= Extract provided =
- - - - - - -

He turned his attention back toward the human and half-elf.  From what he could hear, she was some sort of hunter, and the man came from a place he had never heard of…Rokugan? Where in the world was that?  He had never heard of such a town in all his studies at the Academy, and he was one of the top students.  He decided he had heard enough. He would approach them with the offer of adventure and riches and would form the group that would help him in his dilemma.

_The Adventure Unfolds…_


----------



## Dr Midnight (Sep 6, 2004)

Tholm the Ill, checking in. Bwoh!!


----------



## Dartan (Sep 6, 2004)

Nice to see a story hour on the boards again, keep up the great job Ziona!


----------



## Ziona (Sep 7, 2004)

The halfling sighed as another one of his lilting melodies was interrupted by a noisy barroom brawl.  He couldn’t believe he was still here, singing his heart out to a wretched crowd who consumed too much ale and who paid too little to hear his lyrical stories. The innkeeper and his wife were kind enough, and the room he kept was downright comfortable, but he knew this wasn’t the way for a bard to make a name for himself. He would have to find real stories to tell, not just tell those that drunken bar patrons had heard over and over again, (which was why he usually sang songs about his family members.  Those were stories bar patrons had _never_ heard).

- - - - - - -

= Recorded data =
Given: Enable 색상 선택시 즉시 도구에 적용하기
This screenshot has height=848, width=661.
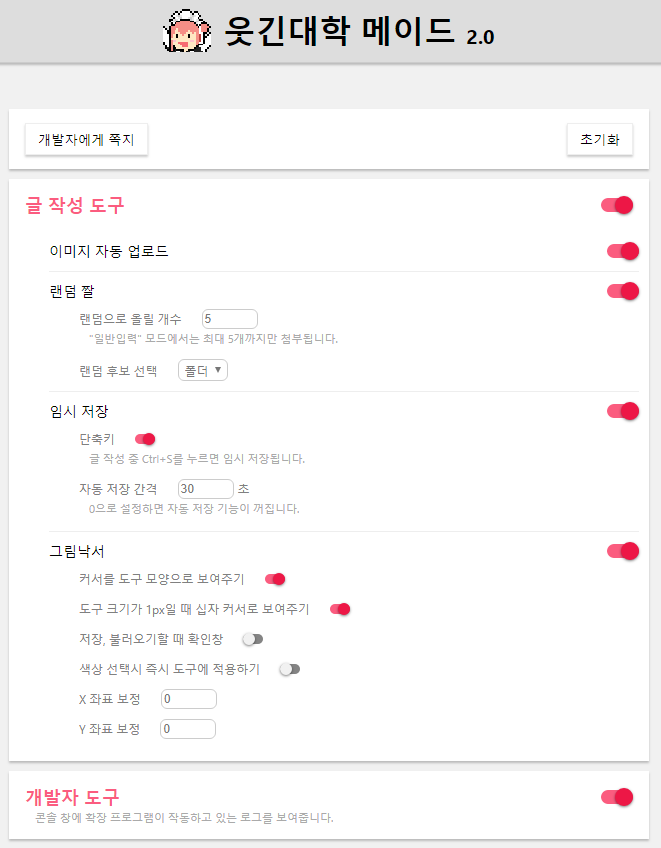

- - - - - - -

= Required task =
Please state what the halfling in the story hour excerpt usually sings songs about.

= Solution for this exercise =
He usually sings songs about his family members.